The film won the top prize, the Golden Shika Award, at the Nara International Film Festival for 2022.

Director 
Prasun Chatterjee

Cast  
 Arif Shaikh as Safiqul 
 Asik Shaikh as Palash 
 Jayati Chakraborty
 Anujoy Chattopadhyay
 Swatilekha Kundu

Cinematographer
Tuhin Biswas

Production 
Chatterjee stayed in the village for a year in 2013 and wrote the script. The script for Dostojee was initially rejected by several producers.

Release
In June 2020, Dostojee was one of the five films selected by NFDC to Goes to Cannes'.

The film had its world premiere at the 65th BFI London Film Festival in London. The film had its Bangladeshi premiere at the 20th Dhaka International Film Festival.
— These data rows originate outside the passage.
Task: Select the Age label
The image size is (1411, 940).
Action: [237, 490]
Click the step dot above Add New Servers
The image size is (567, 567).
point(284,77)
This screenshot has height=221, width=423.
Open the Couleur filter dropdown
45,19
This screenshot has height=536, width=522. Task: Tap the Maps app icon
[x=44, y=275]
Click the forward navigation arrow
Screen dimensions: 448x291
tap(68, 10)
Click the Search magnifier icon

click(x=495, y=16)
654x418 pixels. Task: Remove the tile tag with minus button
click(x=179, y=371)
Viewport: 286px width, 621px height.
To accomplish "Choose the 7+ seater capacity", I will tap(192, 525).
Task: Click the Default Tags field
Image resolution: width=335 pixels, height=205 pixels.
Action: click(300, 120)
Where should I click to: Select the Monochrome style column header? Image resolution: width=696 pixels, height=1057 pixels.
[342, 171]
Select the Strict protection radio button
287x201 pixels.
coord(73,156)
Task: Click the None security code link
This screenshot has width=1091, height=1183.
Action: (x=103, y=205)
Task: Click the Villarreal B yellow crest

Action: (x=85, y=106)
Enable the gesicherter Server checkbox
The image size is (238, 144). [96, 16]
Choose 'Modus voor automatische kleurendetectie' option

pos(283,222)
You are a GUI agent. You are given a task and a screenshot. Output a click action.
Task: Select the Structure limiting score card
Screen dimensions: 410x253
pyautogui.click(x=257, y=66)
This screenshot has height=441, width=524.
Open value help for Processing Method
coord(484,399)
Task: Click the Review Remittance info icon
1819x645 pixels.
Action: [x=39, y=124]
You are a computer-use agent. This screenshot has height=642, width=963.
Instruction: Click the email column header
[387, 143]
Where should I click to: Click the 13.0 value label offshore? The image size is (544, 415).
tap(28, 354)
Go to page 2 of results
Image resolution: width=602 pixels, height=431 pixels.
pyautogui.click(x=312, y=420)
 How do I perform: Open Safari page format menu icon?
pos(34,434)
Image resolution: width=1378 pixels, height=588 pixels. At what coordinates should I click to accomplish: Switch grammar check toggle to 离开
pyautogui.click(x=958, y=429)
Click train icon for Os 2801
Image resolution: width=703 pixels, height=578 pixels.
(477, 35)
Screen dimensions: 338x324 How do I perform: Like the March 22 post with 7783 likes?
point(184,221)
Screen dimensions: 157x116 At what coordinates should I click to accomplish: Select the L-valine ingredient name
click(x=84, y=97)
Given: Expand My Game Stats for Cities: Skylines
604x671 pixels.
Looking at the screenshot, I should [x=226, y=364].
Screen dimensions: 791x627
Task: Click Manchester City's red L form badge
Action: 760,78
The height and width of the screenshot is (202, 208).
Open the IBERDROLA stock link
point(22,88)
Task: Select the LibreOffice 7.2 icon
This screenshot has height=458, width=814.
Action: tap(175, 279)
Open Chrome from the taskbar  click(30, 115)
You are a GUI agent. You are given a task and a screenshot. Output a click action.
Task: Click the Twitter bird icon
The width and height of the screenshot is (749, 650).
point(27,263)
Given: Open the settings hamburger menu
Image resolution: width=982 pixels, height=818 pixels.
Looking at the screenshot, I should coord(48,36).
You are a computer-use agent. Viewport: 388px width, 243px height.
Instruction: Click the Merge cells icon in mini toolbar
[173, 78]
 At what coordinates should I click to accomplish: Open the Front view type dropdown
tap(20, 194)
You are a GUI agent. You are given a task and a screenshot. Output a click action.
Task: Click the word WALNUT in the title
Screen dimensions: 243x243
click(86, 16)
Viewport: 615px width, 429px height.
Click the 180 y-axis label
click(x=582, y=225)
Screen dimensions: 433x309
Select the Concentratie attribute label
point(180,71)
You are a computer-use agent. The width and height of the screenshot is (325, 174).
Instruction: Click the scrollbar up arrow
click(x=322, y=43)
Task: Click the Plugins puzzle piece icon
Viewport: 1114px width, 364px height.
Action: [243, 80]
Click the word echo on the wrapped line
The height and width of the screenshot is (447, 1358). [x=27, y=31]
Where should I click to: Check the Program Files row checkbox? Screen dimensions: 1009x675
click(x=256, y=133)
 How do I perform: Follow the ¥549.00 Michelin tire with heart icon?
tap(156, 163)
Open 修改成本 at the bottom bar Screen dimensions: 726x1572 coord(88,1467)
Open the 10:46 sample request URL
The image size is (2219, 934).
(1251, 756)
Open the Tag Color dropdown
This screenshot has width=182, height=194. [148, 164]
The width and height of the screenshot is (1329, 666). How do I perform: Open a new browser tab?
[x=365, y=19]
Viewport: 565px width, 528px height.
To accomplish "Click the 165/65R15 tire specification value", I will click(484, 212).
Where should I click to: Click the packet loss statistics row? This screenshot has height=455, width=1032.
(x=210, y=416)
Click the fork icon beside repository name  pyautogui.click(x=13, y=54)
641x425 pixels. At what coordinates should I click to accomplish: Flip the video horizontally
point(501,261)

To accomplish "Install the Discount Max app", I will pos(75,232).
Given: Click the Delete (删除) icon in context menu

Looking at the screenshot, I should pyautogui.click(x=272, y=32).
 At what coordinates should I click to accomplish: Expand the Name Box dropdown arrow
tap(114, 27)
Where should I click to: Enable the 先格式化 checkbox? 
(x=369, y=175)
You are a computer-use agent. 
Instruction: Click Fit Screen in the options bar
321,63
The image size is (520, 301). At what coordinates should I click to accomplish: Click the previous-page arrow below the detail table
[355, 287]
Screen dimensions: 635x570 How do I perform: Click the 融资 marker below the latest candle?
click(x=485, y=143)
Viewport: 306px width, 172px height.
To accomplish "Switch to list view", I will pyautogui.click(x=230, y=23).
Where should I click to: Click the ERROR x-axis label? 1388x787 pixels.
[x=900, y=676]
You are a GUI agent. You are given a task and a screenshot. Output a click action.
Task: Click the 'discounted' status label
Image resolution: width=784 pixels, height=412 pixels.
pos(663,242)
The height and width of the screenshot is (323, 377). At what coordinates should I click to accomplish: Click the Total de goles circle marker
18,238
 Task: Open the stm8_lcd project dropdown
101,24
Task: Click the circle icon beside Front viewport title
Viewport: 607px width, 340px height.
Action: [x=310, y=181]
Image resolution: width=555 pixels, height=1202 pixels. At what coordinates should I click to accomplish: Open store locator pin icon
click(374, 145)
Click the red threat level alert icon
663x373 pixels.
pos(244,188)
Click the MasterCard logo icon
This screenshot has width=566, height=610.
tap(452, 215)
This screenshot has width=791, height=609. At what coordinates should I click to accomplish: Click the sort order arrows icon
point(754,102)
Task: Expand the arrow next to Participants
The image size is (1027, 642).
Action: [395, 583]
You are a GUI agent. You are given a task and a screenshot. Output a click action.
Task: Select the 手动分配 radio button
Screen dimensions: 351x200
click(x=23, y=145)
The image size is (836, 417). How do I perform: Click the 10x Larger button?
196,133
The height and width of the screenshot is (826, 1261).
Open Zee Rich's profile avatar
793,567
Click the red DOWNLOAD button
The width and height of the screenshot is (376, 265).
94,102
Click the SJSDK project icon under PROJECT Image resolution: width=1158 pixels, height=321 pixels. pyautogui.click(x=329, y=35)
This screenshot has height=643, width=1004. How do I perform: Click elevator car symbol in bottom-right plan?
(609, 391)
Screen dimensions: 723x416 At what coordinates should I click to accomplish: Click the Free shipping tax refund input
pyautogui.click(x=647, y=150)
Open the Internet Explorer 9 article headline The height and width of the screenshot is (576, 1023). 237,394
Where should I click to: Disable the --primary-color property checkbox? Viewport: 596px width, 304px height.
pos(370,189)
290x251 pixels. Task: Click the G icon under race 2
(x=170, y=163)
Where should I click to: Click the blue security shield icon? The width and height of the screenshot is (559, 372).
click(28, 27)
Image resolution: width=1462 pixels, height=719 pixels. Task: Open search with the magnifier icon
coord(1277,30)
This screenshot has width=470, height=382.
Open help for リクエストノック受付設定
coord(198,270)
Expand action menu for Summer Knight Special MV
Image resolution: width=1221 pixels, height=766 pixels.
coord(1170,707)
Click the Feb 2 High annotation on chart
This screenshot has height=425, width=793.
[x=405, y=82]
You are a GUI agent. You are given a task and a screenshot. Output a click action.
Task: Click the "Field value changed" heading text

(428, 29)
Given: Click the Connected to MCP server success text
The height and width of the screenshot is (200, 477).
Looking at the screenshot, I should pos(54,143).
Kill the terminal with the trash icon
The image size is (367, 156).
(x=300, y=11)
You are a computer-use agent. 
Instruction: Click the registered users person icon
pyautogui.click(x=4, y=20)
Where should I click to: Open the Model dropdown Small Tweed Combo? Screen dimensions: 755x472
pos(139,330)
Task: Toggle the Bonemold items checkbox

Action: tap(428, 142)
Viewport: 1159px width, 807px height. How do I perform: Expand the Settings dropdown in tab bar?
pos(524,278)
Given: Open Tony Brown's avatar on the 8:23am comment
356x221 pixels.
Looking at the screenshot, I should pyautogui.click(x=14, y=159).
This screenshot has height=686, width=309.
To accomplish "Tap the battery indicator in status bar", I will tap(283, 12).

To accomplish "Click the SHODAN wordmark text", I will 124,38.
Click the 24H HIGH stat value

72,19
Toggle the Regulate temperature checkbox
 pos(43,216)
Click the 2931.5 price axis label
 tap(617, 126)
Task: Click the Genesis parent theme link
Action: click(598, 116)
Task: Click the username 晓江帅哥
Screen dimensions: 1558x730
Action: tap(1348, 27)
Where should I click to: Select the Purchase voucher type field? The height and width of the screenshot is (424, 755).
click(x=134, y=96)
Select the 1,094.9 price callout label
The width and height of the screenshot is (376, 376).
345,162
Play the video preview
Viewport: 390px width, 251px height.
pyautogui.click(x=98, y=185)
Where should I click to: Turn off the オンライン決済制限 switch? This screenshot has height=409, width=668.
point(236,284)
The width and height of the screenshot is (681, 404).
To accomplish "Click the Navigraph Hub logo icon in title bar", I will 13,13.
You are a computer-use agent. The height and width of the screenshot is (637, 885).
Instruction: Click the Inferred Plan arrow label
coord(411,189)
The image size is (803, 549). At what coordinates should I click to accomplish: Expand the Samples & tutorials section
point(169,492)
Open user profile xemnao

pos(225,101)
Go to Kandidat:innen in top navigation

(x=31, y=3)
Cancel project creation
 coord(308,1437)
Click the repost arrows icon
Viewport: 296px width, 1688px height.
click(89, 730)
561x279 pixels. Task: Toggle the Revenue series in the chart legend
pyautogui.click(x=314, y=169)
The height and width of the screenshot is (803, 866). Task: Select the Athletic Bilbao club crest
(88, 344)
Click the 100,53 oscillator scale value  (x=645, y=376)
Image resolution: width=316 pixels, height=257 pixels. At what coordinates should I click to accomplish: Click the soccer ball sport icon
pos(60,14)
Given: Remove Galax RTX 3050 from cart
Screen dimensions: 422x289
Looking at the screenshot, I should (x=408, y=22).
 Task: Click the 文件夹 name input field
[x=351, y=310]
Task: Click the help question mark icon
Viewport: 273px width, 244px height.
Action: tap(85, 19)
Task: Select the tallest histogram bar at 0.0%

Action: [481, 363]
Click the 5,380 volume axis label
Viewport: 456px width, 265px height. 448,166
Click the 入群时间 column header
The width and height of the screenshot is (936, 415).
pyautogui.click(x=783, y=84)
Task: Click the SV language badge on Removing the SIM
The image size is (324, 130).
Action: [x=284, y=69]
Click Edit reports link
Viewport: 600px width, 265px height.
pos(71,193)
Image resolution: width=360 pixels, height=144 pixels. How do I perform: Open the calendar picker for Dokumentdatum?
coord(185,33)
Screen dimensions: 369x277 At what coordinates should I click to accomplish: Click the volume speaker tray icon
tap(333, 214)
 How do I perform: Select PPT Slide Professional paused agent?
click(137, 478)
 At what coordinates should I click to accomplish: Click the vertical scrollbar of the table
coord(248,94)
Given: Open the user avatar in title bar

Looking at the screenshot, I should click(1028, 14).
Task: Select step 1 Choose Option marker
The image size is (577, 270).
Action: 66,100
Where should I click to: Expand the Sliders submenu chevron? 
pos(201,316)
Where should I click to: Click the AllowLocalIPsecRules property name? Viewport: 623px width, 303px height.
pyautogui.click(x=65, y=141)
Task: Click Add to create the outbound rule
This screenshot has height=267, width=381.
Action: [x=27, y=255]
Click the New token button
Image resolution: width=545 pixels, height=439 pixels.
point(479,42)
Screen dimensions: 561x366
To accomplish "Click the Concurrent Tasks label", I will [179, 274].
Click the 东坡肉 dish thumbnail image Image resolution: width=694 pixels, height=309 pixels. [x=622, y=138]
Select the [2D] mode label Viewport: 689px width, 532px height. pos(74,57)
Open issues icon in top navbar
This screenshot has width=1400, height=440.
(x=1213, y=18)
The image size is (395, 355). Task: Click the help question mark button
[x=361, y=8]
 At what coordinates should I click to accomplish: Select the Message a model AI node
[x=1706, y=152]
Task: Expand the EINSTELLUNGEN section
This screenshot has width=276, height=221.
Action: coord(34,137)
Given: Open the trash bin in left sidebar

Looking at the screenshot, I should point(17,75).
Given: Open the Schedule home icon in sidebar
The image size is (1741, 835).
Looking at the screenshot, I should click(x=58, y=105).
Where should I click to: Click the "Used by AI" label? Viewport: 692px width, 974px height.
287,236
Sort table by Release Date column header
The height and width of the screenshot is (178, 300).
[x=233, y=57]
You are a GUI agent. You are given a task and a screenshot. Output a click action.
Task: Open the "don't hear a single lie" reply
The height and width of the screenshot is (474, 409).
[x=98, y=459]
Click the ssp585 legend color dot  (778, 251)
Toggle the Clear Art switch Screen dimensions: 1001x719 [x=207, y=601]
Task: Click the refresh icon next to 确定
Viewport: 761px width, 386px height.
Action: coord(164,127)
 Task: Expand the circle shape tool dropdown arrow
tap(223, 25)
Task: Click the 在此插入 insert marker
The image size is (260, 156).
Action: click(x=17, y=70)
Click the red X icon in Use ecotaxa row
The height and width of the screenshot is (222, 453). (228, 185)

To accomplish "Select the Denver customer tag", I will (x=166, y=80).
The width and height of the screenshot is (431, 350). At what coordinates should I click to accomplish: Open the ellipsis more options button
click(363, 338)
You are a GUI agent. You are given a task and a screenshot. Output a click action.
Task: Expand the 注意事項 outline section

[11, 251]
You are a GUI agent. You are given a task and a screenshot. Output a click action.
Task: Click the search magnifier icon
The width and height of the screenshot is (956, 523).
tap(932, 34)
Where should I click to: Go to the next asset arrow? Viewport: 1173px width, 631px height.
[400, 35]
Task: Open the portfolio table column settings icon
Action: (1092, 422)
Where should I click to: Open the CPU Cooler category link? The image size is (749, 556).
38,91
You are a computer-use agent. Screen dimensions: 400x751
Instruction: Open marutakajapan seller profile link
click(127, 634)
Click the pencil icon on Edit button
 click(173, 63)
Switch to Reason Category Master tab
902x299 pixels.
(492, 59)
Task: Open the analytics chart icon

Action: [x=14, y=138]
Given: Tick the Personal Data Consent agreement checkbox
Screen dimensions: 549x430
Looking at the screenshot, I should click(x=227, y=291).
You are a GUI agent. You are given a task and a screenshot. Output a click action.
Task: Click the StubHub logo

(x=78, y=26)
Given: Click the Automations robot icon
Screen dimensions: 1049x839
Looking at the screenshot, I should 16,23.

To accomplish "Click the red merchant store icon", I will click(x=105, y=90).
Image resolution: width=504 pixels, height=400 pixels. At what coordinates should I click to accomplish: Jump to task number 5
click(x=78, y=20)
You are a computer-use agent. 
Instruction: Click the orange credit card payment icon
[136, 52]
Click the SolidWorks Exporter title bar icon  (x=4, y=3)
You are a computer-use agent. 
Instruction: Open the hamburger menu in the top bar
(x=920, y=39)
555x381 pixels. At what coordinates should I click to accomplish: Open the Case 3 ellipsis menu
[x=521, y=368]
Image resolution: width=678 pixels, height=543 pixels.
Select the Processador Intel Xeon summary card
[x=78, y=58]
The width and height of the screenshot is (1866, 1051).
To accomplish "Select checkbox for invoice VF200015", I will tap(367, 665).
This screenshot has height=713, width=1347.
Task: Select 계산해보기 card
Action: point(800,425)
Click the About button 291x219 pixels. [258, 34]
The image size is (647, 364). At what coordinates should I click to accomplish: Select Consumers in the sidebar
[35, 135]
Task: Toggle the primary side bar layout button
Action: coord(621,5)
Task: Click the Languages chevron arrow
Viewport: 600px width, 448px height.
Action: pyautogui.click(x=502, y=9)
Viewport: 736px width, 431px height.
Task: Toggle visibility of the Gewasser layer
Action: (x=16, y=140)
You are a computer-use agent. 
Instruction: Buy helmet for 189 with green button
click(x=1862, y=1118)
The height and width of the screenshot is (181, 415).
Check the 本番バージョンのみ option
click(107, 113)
The film was subsequently screened at film festivals across the globe, including the Göteborg Film Festival, the Jeonju International Film Festival, the Jio MAMI Mumbai Film Festival, the Dharamshala International Film Festival, the International Film Festival of Kerala, The film screened in UAE at the Sharjah International Film Festival and had its American premieres in international competition at the 39th Chicago International Children’s Film Festival. Dostojee was shown at the Nara International Film Festival in Japan later that year, where it was honoured with Golden Sikha Award with that the director received the opportunity to make a film in Japan fully financed and produced by Nara IFF as a part of award.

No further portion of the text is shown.